Uhuru Kenyatta, who faces an international trial for crimes against humanity, was on Saturday declared the winner, but his main rival, Kenyan Prime Minister Raila Odinga, has vowed to challenge the result in court.
“The country is split right down the middle on tribal and economic lines,” the Standard newspaper said in an editorial, calling on president-elect Kenyatta, from one of the continent’s richest families, to mend the divisions.
Kenyatta faces trial at the Hague-based International Criminal Court over his alleged role in the violence after the bitterly contested election in 2007 that sparked one of the worst bouts of ethnic bloodletting in Kenya.
Odinga said he would mount a legal challenge alleging “massive tampering” during Monday’s vote, but appealed for calm.
Kenyatta was declared winner by the slimmest of margins — 50.07 percent against Odinga’s 43.31 percent.
“Any violence now could destroy the country forever, and that would not serve anyone’s interests,” Odinga said.
Odinga — in his third failed attempt at the top job — said he would respect the decision of the Supreme Court even if it ruled against him.
Top officials said all measures were in force to prevent a repeat of 2007.
“The country has been mostly peaceful throughout this period, we had no major incidents even after the election,” Kenya’s police chief David Kimaiyo said.
“Even in areas where a few elements wanted to cause problems, the response was very swift and we managed to restore order,” Kimaiyo said.
The Sunday Nation paper said the conciliatory tone adopted by Kenyatta and his deputy William Ruto in their acceptance speeches was “certainly a good start toward confronting the deep ethnic divisions in the country brought about by political competition.”
“We have demonstrated that we learned from the 2007 post-election violence that claimed the lives of 1,300 people and said ‘never again,’” it said.
Odinga has seven days starting yesterday in which to file his complaint and the court has two weeks to hand down its decision.

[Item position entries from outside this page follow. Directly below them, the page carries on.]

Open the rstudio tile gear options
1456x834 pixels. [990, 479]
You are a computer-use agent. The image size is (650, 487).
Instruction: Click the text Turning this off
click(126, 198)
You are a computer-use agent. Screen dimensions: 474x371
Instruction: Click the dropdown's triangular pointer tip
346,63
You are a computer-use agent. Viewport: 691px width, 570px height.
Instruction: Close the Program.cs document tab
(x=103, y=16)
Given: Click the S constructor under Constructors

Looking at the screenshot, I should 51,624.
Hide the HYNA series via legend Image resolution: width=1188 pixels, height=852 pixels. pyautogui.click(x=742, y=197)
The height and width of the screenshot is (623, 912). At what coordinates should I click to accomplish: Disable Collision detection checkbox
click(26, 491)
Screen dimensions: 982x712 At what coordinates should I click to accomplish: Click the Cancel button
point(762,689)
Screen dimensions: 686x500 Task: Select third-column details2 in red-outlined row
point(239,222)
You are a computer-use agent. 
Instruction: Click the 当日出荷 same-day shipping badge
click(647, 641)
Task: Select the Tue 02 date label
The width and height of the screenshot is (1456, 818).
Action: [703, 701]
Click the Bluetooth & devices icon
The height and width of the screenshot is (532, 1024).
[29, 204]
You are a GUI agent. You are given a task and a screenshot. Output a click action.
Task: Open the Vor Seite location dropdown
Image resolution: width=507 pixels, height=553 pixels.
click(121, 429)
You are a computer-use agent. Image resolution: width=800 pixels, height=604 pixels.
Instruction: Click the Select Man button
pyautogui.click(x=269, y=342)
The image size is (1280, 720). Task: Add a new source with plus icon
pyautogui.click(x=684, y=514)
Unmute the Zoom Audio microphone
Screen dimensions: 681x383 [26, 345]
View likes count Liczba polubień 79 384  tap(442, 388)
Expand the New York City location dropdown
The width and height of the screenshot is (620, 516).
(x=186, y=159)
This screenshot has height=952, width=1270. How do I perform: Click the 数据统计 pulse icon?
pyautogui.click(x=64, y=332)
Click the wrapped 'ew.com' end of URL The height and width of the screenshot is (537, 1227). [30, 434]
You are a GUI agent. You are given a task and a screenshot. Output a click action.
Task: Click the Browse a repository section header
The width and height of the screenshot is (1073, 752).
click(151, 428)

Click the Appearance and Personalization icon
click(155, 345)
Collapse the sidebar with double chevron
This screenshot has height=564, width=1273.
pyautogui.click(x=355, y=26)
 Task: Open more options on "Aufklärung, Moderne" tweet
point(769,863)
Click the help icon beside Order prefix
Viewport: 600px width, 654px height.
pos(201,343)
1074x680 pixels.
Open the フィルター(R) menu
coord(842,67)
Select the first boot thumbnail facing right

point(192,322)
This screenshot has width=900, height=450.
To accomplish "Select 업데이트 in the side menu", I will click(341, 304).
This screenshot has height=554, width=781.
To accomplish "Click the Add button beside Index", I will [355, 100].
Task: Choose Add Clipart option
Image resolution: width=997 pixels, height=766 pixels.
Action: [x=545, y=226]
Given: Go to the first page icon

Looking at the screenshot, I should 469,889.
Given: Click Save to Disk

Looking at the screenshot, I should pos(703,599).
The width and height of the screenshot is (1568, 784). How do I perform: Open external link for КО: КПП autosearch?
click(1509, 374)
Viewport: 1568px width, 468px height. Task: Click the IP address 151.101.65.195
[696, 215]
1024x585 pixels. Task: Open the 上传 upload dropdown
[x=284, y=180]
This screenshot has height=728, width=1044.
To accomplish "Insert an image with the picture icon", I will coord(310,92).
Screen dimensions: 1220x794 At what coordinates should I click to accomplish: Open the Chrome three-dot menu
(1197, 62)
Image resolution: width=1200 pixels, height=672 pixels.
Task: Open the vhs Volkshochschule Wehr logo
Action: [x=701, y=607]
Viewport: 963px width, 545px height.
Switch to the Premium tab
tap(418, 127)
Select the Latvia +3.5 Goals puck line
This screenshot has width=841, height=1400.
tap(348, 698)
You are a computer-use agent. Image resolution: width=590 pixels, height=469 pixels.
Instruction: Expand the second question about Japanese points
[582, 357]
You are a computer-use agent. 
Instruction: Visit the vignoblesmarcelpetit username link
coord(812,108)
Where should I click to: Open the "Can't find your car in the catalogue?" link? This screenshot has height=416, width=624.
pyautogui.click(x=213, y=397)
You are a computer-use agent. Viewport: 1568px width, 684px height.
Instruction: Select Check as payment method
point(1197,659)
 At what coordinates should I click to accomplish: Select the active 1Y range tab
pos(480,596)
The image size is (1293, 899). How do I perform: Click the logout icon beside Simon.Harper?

Kenyatta has offered “my older brother” Odinga an olive branch, telling thousands of his party loyalists he wanted to work with him “in moving our nation forward.”
He also called on his celebrating supporters to be “modest in our victory.”
Anastasia Ngina, a Nairobi church goer in her mid-50s, said she voted for Odinga, but accepted his defeat.
“Kenyatta is the elected president and we all have to support him, whether we voted for him or not because the most important thing is that we are all Kenyans,” she said.
Sister Stella, a nun at the same parish, said mass at the church had started with a play whose theme was “Don’t let this kind of election divide us.”
“The violence of 2007-2008 and the wanton loss of both human lives and property taught all of us invaluable and enduring lessons,” said Ahmednasir Adullahi, a lawyer and publisher.